I should tell you about my sister, Nancy. And I should also say that a book about her would be amazing. I only wish I knew more about her life, because I've heard all kinds of tales. We just never lived in the same places after we left home. Here's what I know:
Nan was my little sister and we played together when we were kids. My most vivid memory was at a swimming pool, where she tried some dive off the low board and hit her head on the side of the pool. I thought she was dead and my parents rushed to her but she got up. It was very scary but she was all right.
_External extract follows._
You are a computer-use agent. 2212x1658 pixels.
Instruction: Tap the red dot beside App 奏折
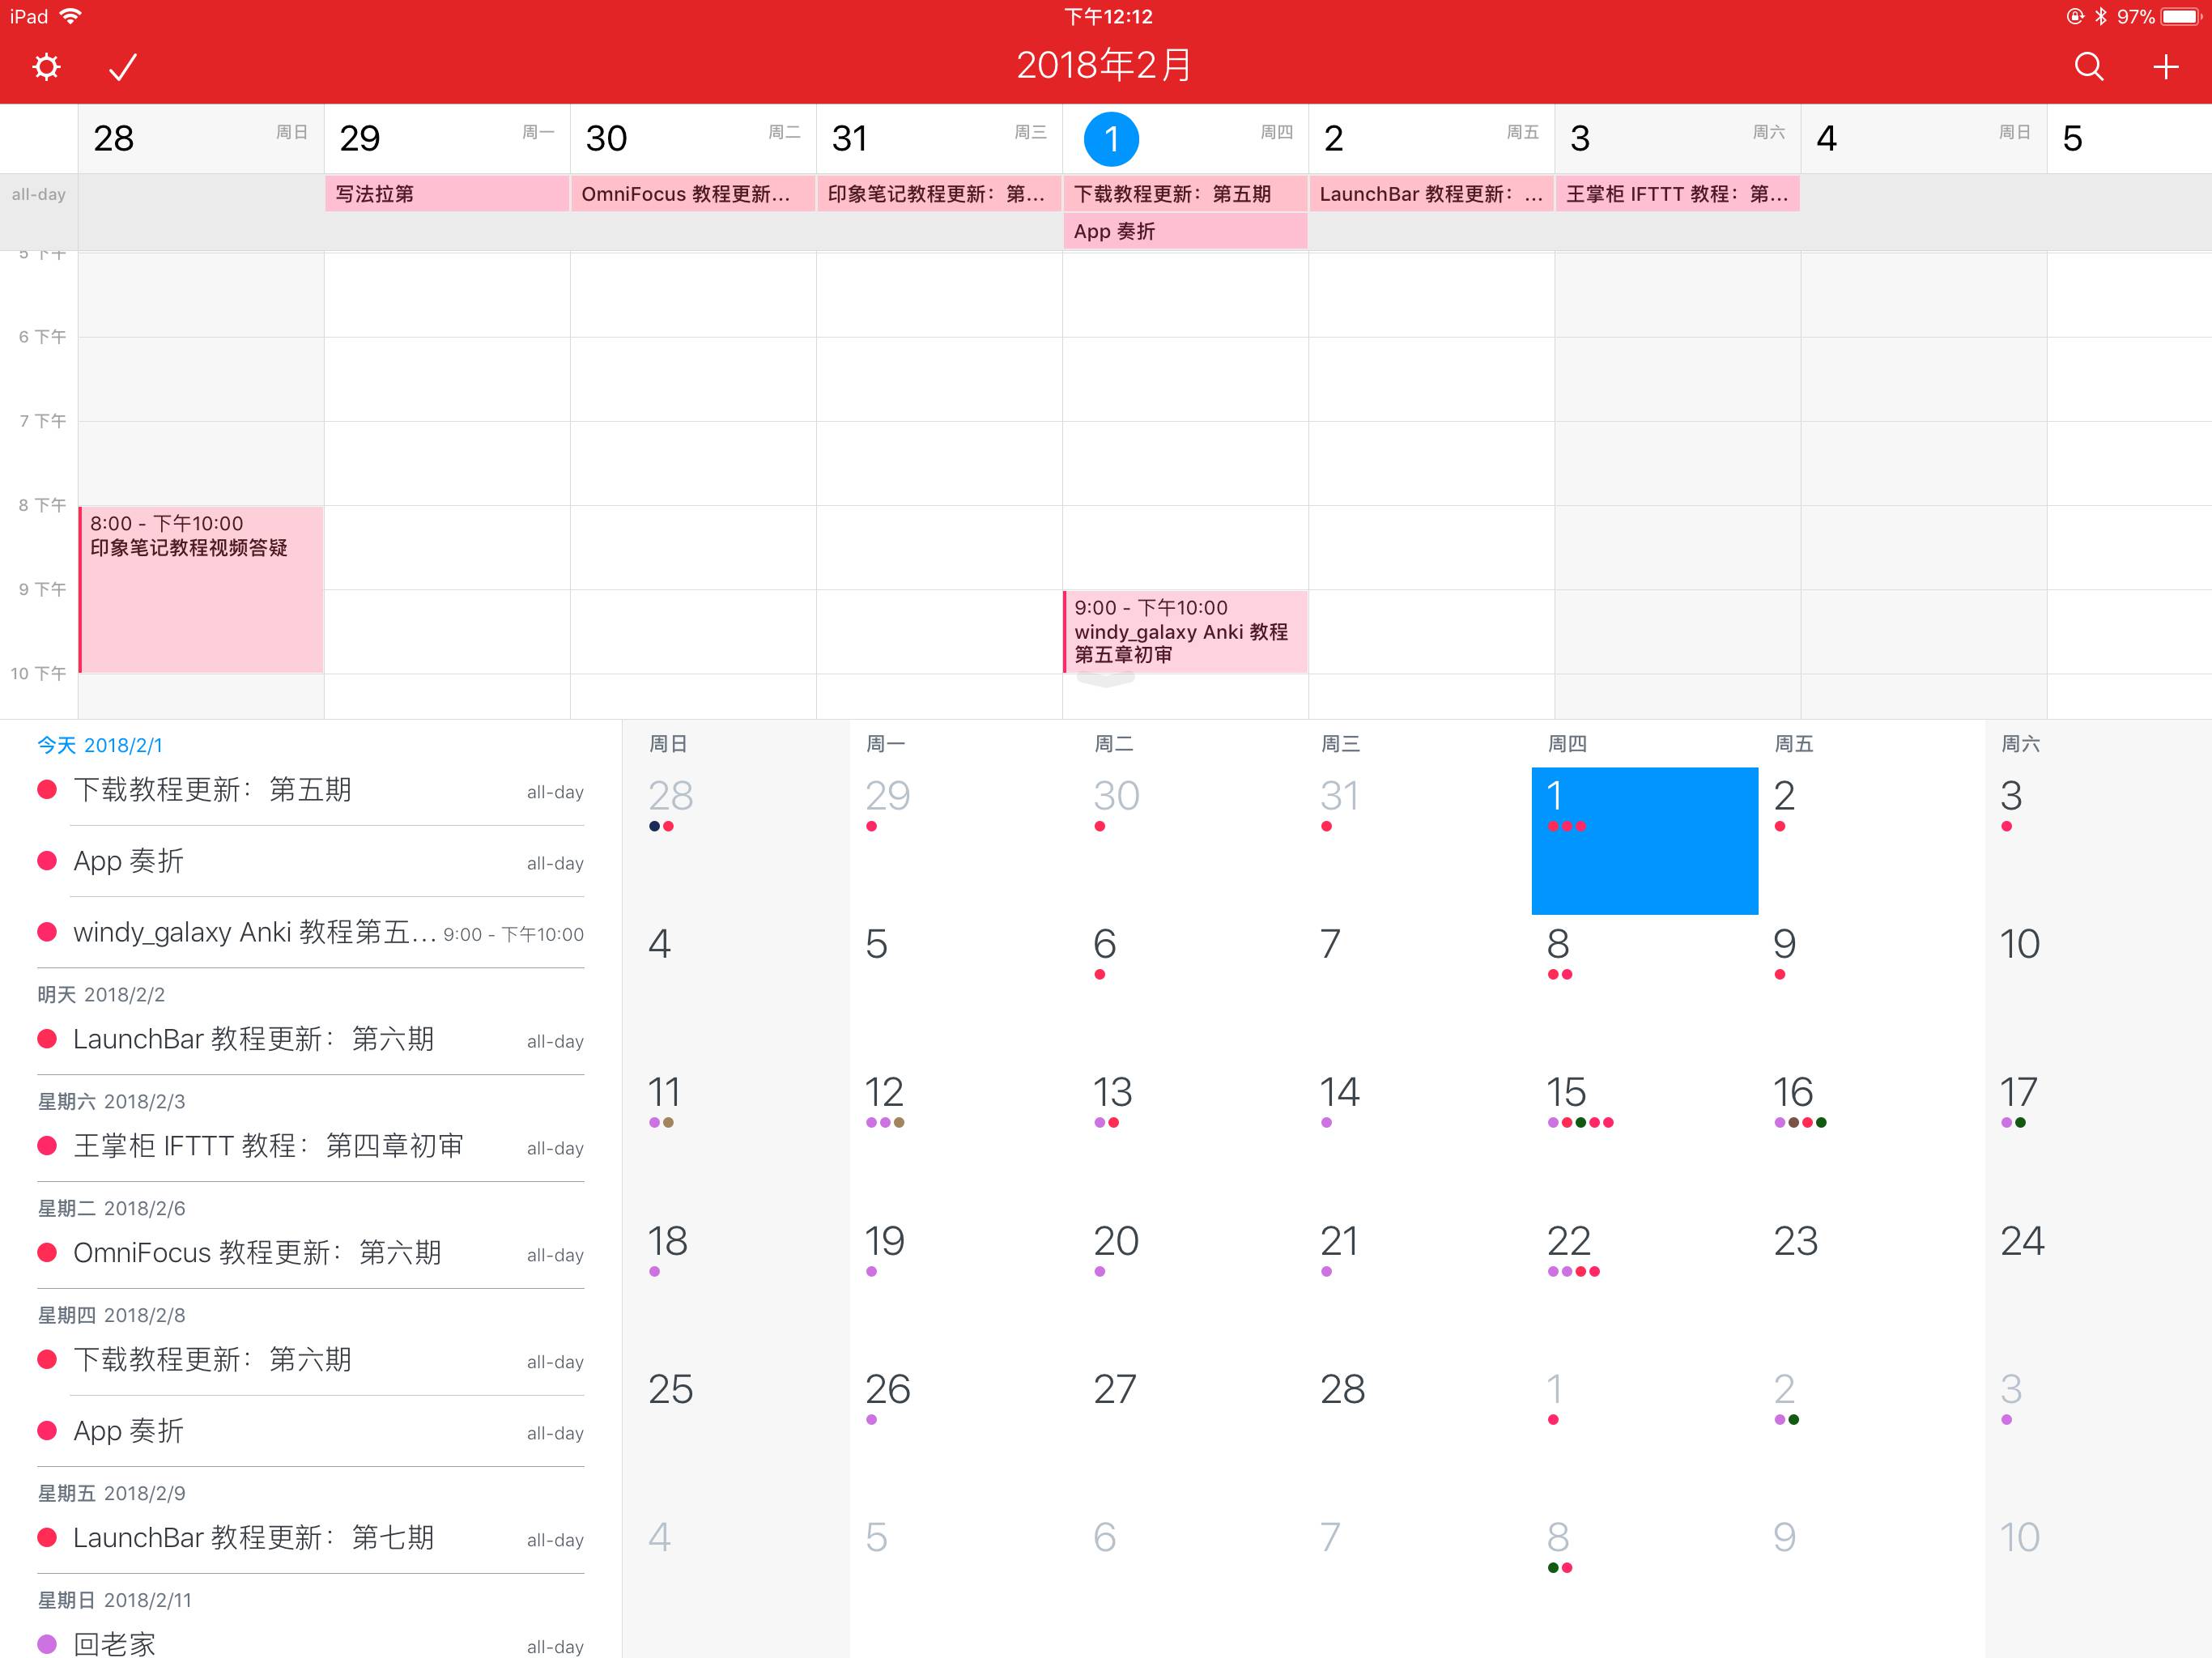(47, 861)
Her best friend in high school was Camille Osario, who later married a friend of mine, Tom Tilley. Their daughter was a teacher in California who went to jail on a weird charge of romancing a student, and Camille and Tom have spent the rest of their lives fighting not just for their daughter, but for the rights of the accused. Life is weird.
Nancy went to college at the University of Washington and became a sorority girl. At the UW, every year the fraternities would select queens and then there'd be a queen of queens and my sister, who I didn't realize people thought was beautiful, became the queen of queens at this university of 17,000 people. Then she dropped out, went down to Haight Ashbury in San Francisco, and became a flower child. Ours is not a normal family.
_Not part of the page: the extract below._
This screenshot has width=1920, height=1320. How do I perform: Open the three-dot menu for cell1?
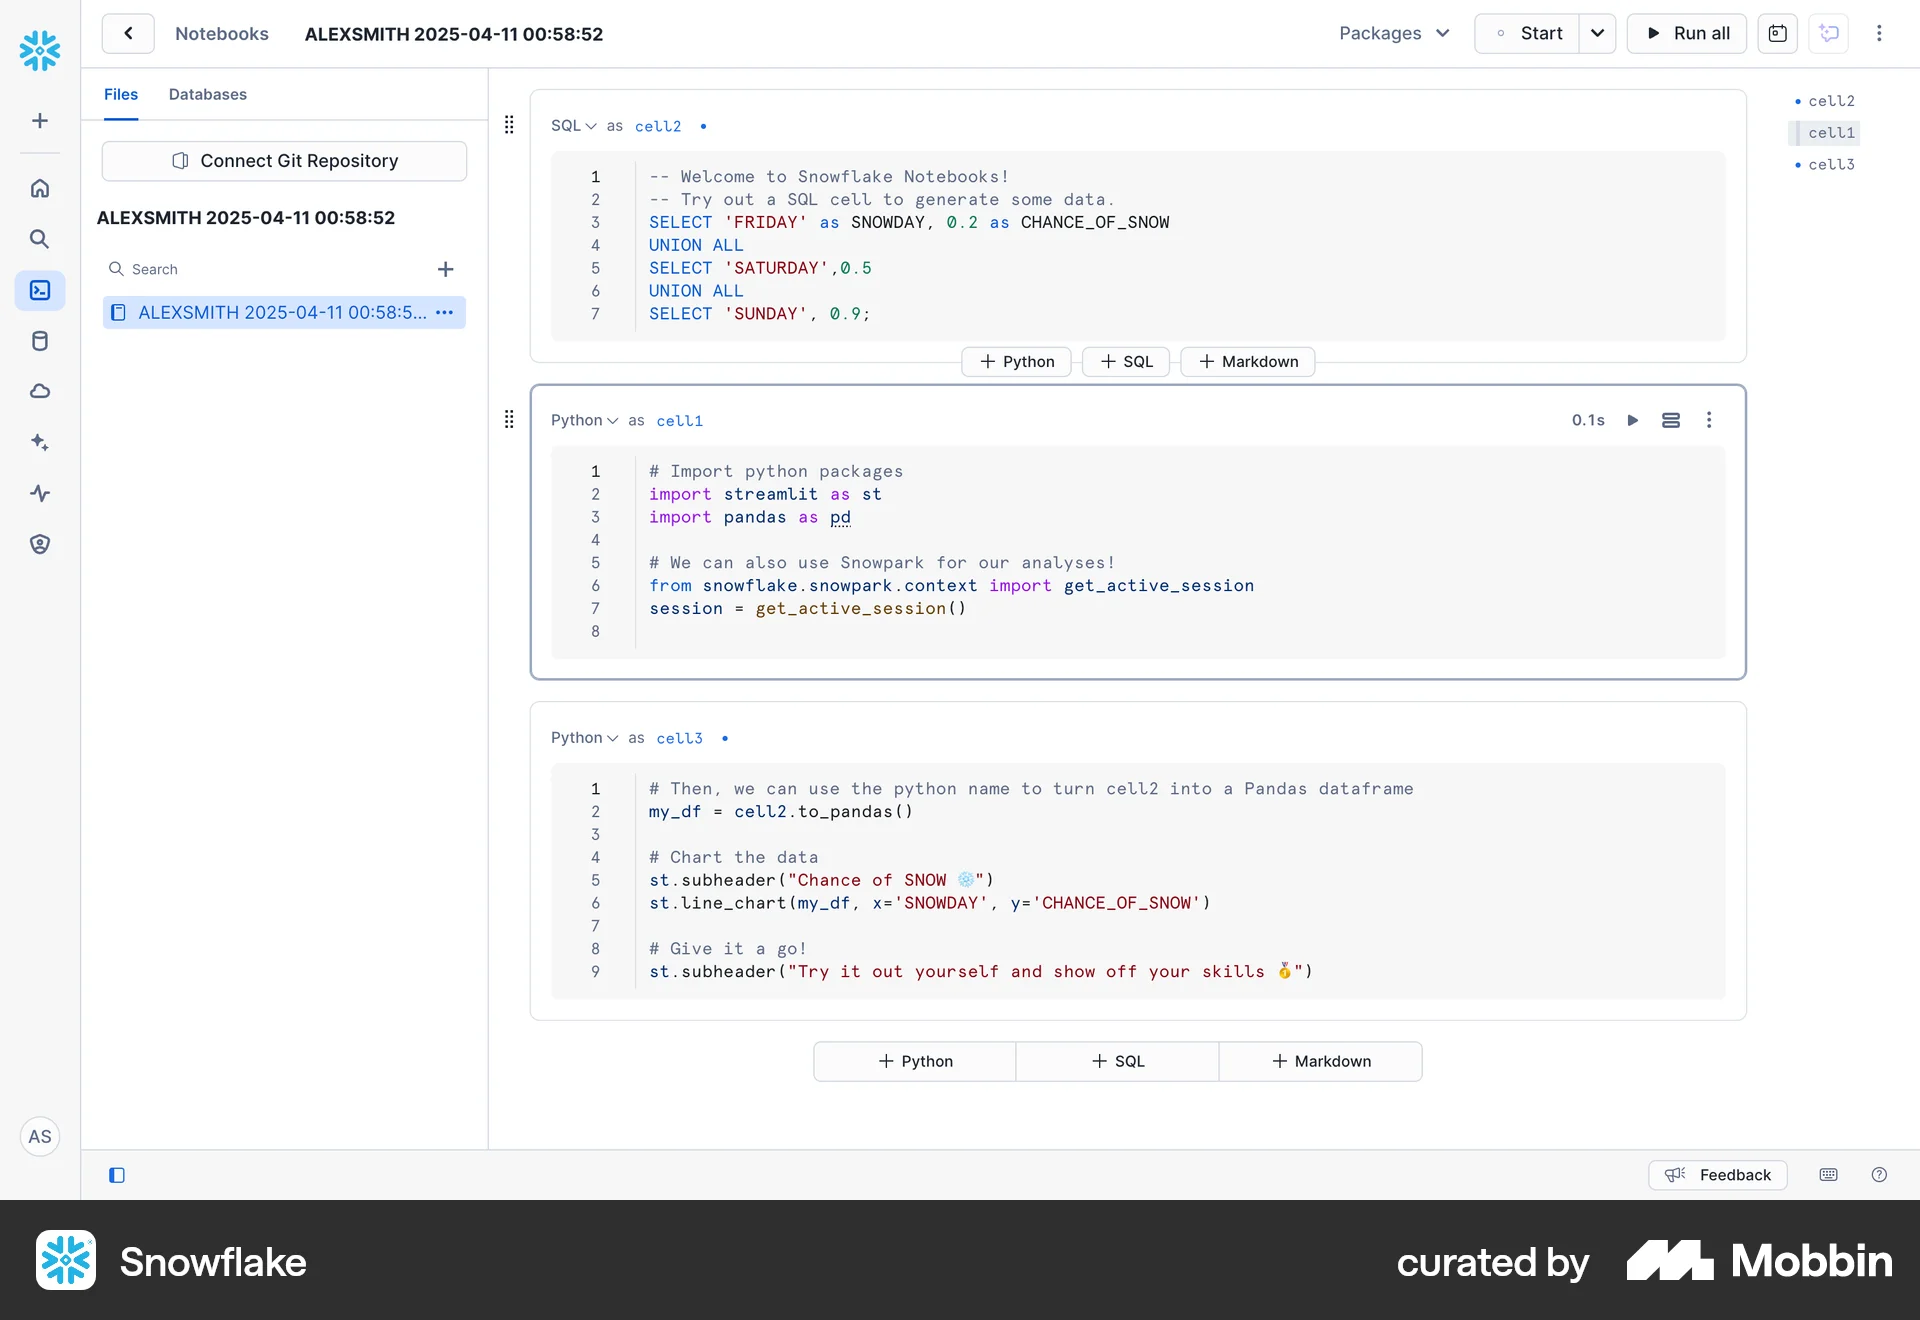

I think she went down there with Billie Roberts, a folksinger I'd met in Seattle. He came into town in a hippie VW van with the most beautiful woman I'd ever seen and dazzled us all with his blues guitar and harmonica. Upon seeing that girl, I immediately bought a harmonica (or "harp" as Billie would say) and he taught me how to play blues by breathing in and bending notes. I then spent years on the road, driving through all the states in the northwest practicing blues harp while I drove, one hand for the wheel, one hand for the harp. Billie was a fine guitar player and singer, but his main claim to fame was writing the song, "Hey Joe", which Jimi Hendrix made famous.
I know very little of Nancy's life in California. I do know she was a waitress at the bar where Carole Doda became hugely famous as a go-go dancer with large breast implants. Nan told me years later that when Carole left, they wanted Nancy to get breast implants and replace her. She declined.
She had all kinds of friends. She slightly knew Alden Kelly, an ex-Hell's Angel who made the Grateful Dead album cover with a skeleton and roses.
But she did get heavily involved in drugs and liquor and Billy tried to get her out of that life. I knew none of this, as I was up in the Northwest singing in bars. Our parents were so proud.